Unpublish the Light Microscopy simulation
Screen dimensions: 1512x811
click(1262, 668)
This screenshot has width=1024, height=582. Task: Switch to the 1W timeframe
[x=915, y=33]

◇ ◇ ◇ ◇ ◇

• ACTION ITEM: All lines from the one containing "Screen dimensions: 1512x811" through the last line of the data, both included, are to be retyped exactly, and no other line belongs in the answer.

• ANSWER TO THIS TASK:
Screen dimensions: 1512x811
click(1262, 668)
This screenshot has width=1024, height=582. Task: Switch to the 1W timeframe
[x=915, y=33]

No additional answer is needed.